Brief information about the Al Ain
Al Ain Al Ain (Arabic: ٱلْعَيْن, al-ʿayn, literally The Spring) is a city in the Eastern Region of the Emirate of Abu Dhabi, on the United Arab Emirates' border with Oman, adjacent to the town of Al-Buraimi. It is the largest inland city in the Emirates, the fourth-largest overall (after Dubai, Abu Dhabi, and Sharjah), and the second-largest in the Emirate of Abu Dhabi.
The freeways connecting Al-Ain, Abu Dhabi, and Dubai form a geographic triangle in the country, each city being roughly 130 kilometres (81 mi) from the other two.
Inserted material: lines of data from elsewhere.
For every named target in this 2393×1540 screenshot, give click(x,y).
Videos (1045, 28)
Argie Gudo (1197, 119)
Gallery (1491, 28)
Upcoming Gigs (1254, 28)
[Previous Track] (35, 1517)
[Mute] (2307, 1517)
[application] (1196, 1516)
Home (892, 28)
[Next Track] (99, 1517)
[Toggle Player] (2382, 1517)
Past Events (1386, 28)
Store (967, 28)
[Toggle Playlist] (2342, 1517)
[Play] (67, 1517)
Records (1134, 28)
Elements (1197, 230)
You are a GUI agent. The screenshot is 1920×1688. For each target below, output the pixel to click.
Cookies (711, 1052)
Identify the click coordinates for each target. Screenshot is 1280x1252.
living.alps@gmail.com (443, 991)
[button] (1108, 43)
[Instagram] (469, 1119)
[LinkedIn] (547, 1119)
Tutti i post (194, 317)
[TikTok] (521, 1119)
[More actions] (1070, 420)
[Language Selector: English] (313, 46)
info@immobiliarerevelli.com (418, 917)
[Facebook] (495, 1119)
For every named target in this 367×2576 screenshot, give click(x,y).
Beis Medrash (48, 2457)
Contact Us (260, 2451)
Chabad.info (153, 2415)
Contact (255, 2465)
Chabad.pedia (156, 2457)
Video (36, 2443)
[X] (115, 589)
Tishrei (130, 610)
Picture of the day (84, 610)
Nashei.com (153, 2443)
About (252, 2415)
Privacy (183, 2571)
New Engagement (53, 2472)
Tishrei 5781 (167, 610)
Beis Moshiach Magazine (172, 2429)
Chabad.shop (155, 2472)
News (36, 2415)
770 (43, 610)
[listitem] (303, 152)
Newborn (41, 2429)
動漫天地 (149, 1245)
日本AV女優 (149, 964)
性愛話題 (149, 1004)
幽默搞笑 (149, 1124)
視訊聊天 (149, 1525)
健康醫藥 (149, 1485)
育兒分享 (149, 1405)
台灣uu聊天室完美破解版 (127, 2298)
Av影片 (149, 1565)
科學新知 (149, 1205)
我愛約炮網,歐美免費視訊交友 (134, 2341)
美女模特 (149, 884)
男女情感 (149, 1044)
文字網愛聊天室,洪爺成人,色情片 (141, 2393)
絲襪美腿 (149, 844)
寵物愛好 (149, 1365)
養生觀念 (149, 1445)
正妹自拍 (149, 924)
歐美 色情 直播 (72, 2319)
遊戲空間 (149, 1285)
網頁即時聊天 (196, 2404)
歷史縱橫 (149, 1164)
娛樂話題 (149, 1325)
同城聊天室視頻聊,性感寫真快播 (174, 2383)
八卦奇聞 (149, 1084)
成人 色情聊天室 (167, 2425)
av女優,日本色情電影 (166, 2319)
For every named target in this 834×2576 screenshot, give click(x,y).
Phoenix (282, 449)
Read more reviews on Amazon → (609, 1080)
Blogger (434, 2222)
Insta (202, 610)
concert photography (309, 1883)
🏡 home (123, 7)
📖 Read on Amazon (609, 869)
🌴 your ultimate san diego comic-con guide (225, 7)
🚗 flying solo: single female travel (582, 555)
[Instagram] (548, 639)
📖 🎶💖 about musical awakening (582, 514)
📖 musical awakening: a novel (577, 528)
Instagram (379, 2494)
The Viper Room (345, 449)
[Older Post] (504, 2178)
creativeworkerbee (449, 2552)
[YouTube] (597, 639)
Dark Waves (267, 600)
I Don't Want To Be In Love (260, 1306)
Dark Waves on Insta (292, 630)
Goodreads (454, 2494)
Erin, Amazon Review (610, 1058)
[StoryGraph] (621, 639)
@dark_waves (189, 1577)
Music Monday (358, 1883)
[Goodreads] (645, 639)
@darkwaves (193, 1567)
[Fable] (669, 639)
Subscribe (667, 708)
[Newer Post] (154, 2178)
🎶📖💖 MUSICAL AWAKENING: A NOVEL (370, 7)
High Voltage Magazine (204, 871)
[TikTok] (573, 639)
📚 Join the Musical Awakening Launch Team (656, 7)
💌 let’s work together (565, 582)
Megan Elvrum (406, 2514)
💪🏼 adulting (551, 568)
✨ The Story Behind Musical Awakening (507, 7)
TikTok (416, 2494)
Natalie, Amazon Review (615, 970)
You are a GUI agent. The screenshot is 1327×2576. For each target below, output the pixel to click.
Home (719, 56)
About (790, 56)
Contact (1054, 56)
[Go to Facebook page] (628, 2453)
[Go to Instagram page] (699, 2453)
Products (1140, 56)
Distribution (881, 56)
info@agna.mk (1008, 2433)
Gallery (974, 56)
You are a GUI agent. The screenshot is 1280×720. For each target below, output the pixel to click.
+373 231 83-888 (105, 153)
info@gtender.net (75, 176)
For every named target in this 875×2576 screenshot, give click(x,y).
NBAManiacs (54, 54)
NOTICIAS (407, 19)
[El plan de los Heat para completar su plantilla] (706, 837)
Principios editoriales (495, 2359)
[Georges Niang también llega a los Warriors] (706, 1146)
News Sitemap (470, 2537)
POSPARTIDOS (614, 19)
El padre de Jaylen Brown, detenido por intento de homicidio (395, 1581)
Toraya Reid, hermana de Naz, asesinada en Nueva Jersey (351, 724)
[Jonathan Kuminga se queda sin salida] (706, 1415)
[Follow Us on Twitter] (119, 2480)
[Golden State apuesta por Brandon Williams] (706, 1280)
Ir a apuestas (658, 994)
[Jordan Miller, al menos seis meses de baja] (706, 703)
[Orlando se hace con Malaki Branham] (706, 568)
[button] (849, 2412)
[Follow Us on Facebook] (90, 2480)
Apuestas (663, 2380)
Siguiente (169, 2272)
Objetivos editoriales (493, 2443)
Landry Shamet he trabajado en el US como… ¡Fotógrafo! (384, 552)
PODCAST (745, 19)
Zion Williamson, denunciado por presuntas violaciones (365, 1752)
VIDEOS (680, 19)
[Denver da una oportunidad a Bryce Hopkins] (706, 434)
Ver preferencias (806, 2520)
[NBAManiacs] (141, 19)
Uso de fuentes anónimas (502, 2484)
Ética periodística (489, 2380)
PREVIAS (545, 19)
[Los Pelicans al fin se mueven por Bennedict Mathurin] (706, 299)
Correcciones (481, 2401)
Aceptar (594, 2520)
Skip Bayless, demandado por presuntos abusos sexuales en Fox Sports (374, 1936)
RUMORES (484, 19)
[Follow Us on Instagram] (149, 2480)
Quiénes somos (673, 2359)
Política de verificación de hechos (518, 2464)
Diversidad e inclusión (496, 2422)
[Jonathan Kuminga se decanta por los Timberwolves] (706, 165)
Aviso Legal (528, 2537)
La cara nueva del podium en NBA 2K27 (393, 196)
Al-Ain is known as the "Garden City" (Arabic: مَدِيْنَة ٱلْحَدِيْقَة, romanized: Madīnat Al-Ḥadīqah, lit. 'City of The Garden') of Abu Dhabi, the UAE or the Gulf, due to its greenery, particularly with regard to the city's oases, parks, tree-lined avenues and decorative roundabouts, with there being strict height controls on new buildings, to no more than seven floors, and according to one author, an oasis around Al-Ain and Al-Hasa in Saudi Arabia are the most important in the Arabian Peninsula.
That said, the region of Al-Ain and Al-Buraimi, altogether Tawam or Al-Buraimi Oasis, is of cultural and historical importance. For example, the area witnessed events relevant to the history of Islam during the Rashidun, Umayyad and Abbasid eras, similar to Dibba and Ras Al-Khaimah.
It was where Sheikh Zayed bin Sultan Al Nahyan, the founder of the United Arab Emirates, spent much of his life, at least since 1927, before becoming the Ruler of the Emirate of Abu Dhabi in 1966. Though it is often held that he was born in Abu Dhabi, some hold the view that he was born in Al-Ain.
Al-Ain may also be the site of the oldest mosque in the country, in the premises of the Sheikh Khalifa Mosque.